Each entry in tables contains:

Field Description
immutable Whether the entity type is immutable (uses block$ instead of block_range).
has_causality_region Whether rows have a causality_region column.
chunks Ordered list of Parquet chunk files for this table.
chunks[].file Relative path from the dump directory.
chunks[].min_vid Minimum vid value in this chunk.
chunks[].max_vid Maximum vid value in this chunk.
chunks[].row_count Number of rows in this chunk.
max_vid Maximum vid across all chunks. -1 if the table is empty.

Parquet schema: entity tables

Each entity table's Parquet file uses an Arrow schema derived from the entity's GraphQL definition.
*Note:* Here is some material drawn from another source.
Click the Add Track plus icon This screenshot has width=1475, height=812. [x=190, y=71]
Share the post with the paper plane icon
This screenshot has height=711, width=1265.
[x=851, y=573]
Columns are ordered as follows:

  1. System columns (always present, in this order):

    • vid (Int64, non-nullable) -- row version ID
    • Block tracking (one of):
      • Immutable entities: block$ (Int32, non-nullable)
      • Mutable entities: block_range_start (Int32, non-nullable), block_range_end (Int32, nullable -- null means unbounded/current)
    • causality_region (Int32, non-nullable) -- only if the entity has one
  2. Data columns in GraphQL declaration order, skipping fulltext (TSVector) columns which are generated and rebuilt on restore.

The PostgreSQL int4range type used for block_range is decomposed into two scalar columns (block_range_start, block_range_end) in the Parquet representation. This avoids the need for a custom range type in Arrow.

Type mapping

GraphQL/PostgreSQL column types map to Arrow data types as follows:

ColumnType Arrow DataType Notes
Boolean Boolean
Int Int32
Int8 Int64
Bytes Binary Raw bytes, no hex encoding
BigInt Utf8 Stored as decimal string for arbitrary precision
BigDecimal Utf8 Stored as decimal string for arbitrary precision
Timestamp Timestamp(Microsecond, None) Microseconds since epoch, no timezone
String Utf8
Enum(...) Utf8 Enum variant as string (cast from PG enum to text during dump)
TSVector(...) skipped Fulltext index columns are generated; rebuilt on restore

Array columns: A GraphQL list field (e.g. tags: [String!]!) is stored as List<T> where T is the base Arrow type from the table above. Whether a column is a list is determined by the GraphQL field type, not by ColumnType. For example, [String!]! becomes List<Utf8> and [Int!] becomes List<Int32>.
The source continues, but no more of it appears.